→ Exercise requirements
Using the records that appear below, write out exactly the lines from the one with "This screenshot has width=1449, height=840." through the one with "Task: Navigate to События логов", keeping both end lines.

[Extracted records]
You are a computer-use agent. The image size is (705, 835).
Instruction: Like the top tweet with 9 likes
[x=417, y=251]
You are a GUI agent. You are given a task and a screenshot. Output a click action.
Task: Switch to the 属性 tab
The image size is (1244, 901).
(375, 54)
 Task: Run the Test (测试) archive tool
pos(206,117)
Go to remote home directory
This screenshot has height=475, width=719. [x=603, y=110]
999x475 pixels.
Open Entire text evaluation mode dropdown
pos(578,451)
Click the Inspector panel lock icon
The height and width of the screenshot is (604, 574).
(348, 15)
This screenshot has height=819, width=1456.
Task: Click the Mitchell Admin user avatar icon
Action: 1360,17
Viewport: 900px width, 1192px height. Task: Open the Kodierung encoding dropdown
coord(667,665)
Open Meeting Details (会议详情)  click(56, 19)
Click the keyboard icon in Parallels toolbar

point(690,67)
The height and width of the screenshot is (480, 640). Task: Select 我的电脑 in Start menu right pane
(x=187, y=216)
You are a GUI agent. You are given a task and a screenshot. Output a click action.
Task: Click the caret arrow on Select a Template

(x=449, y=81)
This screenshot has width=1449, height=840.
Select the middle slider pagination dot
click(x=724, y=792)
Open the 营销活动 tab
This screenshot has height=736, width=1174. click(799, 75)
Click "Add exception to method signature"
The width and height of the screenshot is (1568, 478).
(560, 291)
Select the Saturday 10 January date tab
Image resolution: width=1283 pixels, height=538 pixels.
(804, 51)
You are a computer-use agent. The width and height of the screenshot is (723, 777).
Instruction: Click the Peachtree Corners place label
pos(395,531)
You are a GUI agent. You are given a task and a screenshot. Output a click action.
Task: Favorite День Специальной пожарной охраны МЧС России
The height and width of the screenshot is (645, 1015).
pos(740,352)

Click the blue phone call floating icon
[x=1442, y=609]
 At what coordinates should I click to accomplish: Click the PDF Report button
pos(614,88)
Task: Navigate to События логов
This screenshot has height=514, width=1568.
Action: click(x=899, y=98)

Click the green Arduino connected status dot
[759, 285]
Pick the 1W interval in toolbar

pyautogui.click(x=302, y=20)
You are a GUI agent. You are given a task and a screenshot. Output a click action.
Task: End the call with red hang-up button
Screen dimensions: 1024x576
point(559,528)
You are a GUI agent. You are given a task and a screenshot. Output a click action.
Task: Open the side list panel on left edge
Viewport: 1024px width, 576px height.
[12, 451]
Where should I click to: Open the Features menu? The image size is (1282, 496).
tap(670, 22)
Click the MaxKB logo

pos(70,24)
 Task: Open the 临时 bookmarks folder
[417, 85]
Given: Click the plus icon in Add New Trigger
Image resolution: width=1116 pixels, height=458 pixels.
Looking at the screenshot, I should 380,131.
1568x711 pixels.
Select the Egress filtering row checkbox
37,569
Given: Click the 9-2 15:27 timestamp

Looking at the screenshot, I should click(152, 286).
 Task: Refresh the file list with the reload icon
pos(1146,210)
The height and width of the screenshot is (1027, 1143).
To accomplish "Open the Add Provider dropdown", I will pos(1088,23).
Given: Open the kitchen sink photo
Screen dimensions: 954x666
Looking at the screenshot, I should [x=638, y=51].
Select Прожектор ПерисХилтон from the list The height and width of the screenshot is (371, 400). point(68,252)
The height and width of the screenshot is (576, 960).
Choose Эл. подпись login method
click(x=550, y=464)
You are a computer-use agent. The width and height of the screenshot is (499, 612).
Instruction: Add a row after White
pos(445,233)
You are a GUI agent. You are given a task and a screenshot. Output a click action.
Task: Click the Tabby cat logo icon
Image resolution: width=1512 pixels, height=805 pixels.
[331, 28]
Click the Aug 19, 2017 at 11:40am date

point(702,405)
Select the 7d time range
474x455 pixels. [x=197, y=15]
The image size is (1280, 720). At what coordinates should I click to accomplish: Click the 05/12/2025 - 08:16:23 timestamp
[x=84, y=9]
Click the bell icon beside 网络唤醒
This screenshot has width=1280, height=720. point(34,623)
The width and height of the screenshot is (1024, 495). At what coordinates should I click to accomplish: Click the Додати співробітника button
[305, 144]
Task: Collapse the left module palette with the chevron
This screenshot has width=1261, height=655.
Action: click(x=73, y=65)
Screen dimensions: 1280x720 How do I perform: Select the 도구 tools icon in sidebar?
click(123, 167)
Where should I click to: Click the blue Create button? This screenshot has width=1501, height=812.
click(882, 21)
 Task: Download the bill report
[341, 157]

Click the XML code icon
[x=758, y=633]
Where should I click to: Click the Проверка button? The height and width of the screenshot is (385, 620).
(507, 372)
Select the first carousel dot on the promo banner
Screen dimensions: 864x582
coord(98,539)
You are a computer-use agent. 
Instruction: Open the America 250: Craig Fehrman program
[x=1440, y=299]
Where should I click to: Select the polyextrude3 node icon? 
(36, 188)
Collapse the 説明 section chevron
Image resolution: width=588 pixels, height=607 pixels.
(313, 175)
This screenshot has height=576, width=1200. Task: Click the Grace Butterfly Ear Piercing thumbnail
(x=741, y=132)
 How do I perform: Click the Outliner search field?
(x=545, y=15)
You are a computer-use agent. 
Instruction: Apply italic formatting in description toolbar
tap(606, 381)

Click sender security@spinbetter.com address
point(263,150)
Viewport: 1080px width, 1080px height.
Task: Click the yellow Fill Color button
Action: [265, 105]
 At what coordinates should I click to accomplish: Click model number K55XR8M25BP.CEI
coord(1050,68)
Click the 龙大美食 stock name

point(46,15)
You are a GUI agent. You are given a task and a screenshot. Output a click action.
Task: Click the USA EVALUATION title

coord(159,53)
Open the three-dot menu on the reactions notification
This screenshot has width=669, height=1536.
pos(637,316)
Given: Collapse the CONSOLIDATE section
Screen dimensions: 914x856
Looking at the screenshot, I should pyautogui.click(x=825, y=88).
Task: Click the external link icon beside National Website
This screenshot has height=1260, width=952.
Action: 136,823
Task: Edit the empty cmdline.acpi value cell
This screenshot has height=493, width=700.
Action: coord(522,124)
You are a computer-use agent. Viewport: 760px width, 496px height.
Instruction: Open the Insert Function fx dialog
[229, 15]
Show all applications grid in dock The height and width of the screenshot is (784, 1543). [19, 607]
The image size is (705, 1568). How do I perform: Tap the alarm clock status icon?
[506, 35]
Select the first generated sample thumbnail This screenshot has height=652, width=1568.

→ Answer section
This screenshot has width=1449, height=840.
Select the middle slider pagination dot
click(x=724, y=792)
Open the 营销活动 tab
This screenshot has height=736, width=1174. click(799, 75)
Click "Add exception to method signature"
The width and height of the screenshot is (1568, 478).
(560, 291)
Select the Saturday 10 January date tab
Image resolution: width=1283 pixels, height=538 pixels.
(804, 51)
You are a computer-use agent. The width and height of the screenshot is (723, 777).
Instruction: Click the Peachtree Corners place label
pos(395,531)
You are a GUI agent. You are given a task and a screenshot. Output a click action.
Task: Favorite День Специальной пожарной охраны МЧС России
The height and width of the screenshot is (645, 1015).
pos(740,352)

Click the blue phone call floating icon
[x=1442, y=609]
 At what coordinates should I click to accomplish: Click the PDF Report button
pos(614,88)
Task: Navigate to События логов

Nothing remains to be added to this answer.